Task details – Using the forum thread on steel wool uses, decide for each statement whether it agrees with the thread, and give yes or no plus the exact deciding words: (a) the product manager lists rolls cut to size as one possible design change; (b) Daren uses steel wool mainly for finishing new woodwork; (c) Daren says only the finer grades of wool are needed.

Quoted text –
···

# Steel Wool Uses



## rpete (May 2, 2007)

I am a product manager for a major steel wool manufacturer looking for feed back on the main uses for steel wool in woodworking and how we can offer new products to better accomodate your needs. 

I welcome your thoughts and suggestions on the following:

What are your Main Uses for Steel Wool?

What Grades do you use?

How would you change the design to make it work better for you?
1) Larger Pads
2) Smaller pads
3) Round pads
4) Cut to size Rolls
5) Blended with nylon pad material
6) 2-Ply pads (1/2 Steel Wool & 1/2 Nylon Pad)
7) Other Suggestions?

What New Steel Wool products would you like to see available?

Your responces will help us determine how we can provide new inovative products for you. Please let me know if you have interest in testing and evaluating new product designs?

Thanks!


----------



## Daren (Oct 14, 2006)

I don't use as much steel wool in finishing as some (I use different finishes) I use plenty just around the house/shop for cleaning. In woodworking I use steel wool almost exclusively when doing refinish/resto work. I do alot of varnish/paint stripping. All grades of wool are needed from very course to very fine.
Can you improve steel wool ? :laughing:


----------



## JCCLARK (Jan 30, 2007)

···

Supplied entries –
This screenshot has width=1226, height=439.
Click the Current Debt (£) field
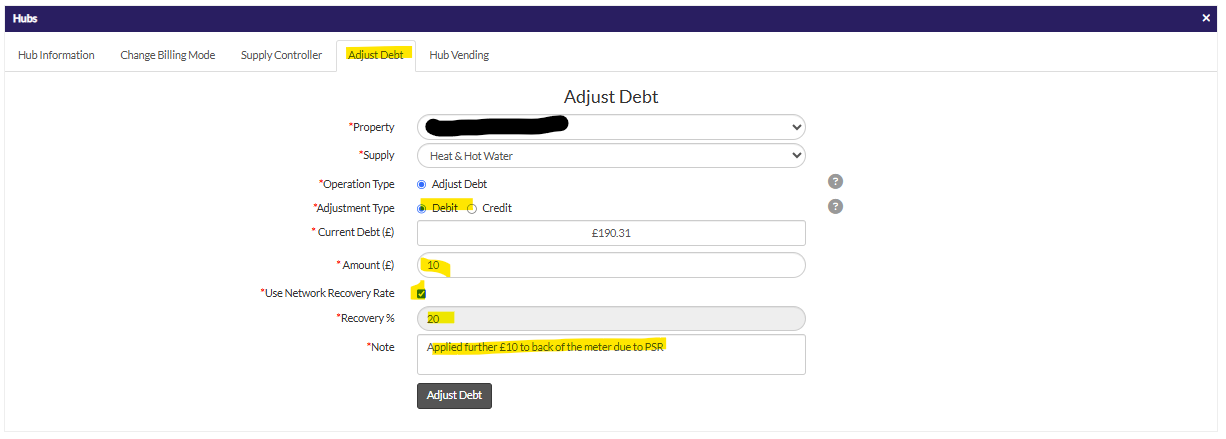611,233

···

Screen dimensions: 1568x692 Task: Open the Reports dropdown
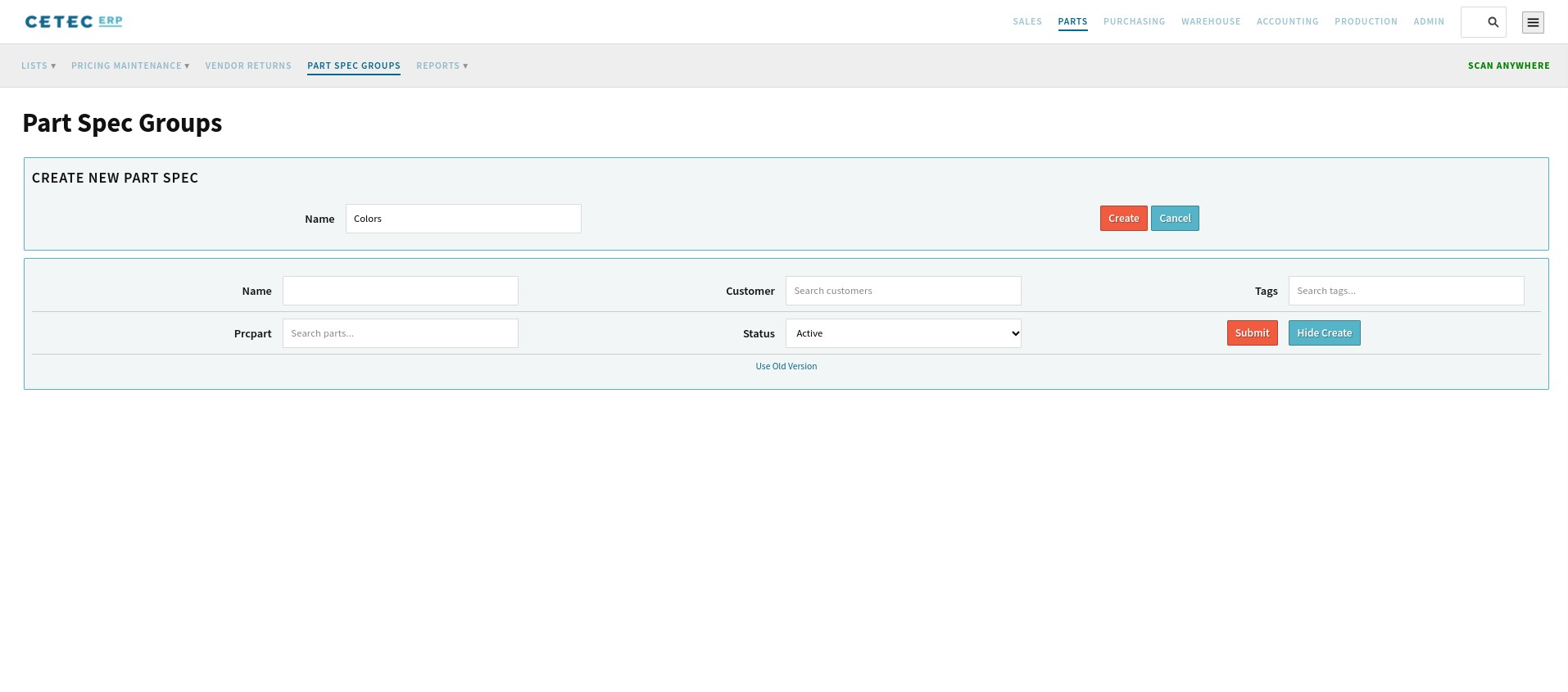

···

Solution to this problem –
(a) Yes: "4) Cut to size Rolls"
(b) No: "In woodworking I use steel wool almost exclusively when doing refinish/resto work."
(c) No: "All grades of wool are needed from very course to very fine."